Curried Shrimp and Summer Vegetable Couscous

Recipe By : Taste It - Associated Press
Serving Size : 4 Preparation Time :0:00
Categories : Volume 12-08 Aug 2009

Amount Measure Ingredient -- Preparation Method
-------- ------------ --------------------------------
1 tablespoon extra-virgin olive oil
1/2 cup chopped scallions
1/2 pound broccoli florets
1 small zucchini -- diced
1 small red pepper -- seeded and diced
2 1/2 teaspoons curry powder
1/4 teaspoon salt
1/4 teaspoon ground black pepper
1 14 1/2 ounce can reduced-sodium chicken broth
12 ounces uncooked medium shrimp -- peeled and deveined
10 ounces whole wheat couscous

In a large skillet with a lid, heat the oil over Medium-High heat. Add
scallions and cook, stirring, for 1 minute.

Add the broccoli, zucchini and bell pepper. Cook, stirring often, until the
vegetables begin to soften, about 5 minutes.

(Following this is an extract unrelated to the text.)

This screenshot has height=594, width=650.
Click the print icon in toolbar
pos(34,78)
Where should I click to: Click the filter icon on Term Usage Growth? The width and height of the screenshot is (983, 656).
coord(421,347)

Stir in the curry powder, salt and pepper. Add the chicken broth and
increase heat to High. Cover and bring to a boil. Stir in the shrimp, then
add the couscous and stir to combine.

Remove the skillet from the heat, replace the cover and let stand for 5
minutes. Fluff with fork and serve.

Makes 4 servings.

Source: "Lansing State Journal, 6-24-09"
S(Formatted by): "Bobbie"

Notes. If shrimp doesn't suit your tastes, cooked chicken makes a good
substitute. For a vegetarian variation, replace the chicken broth with
vegetable broth and use diced extra-firm tofu instead of the shrimp

Bobbie's Note. This was a delicious recipe. I made 1/2 of the recipe for 4
for the 2 of us.

Contributed to the FareShare Gazette by Bobbie; 15 August 2009.
www.fareshare.net


- - - - - - - - - - - - - - - - - - - 

Per Serving (excluding unknown items): 70 Calories; 4g Fat (44.4% calories from 
fat); 3g Protein; 8g Carbohydrate; 4g Dietary Fiber; 0mg Cholesterol; 153mg 
Sodium. Exchanges: 0 Grain(Starch); 1 1/2 Vegetable; 1/2 Fat.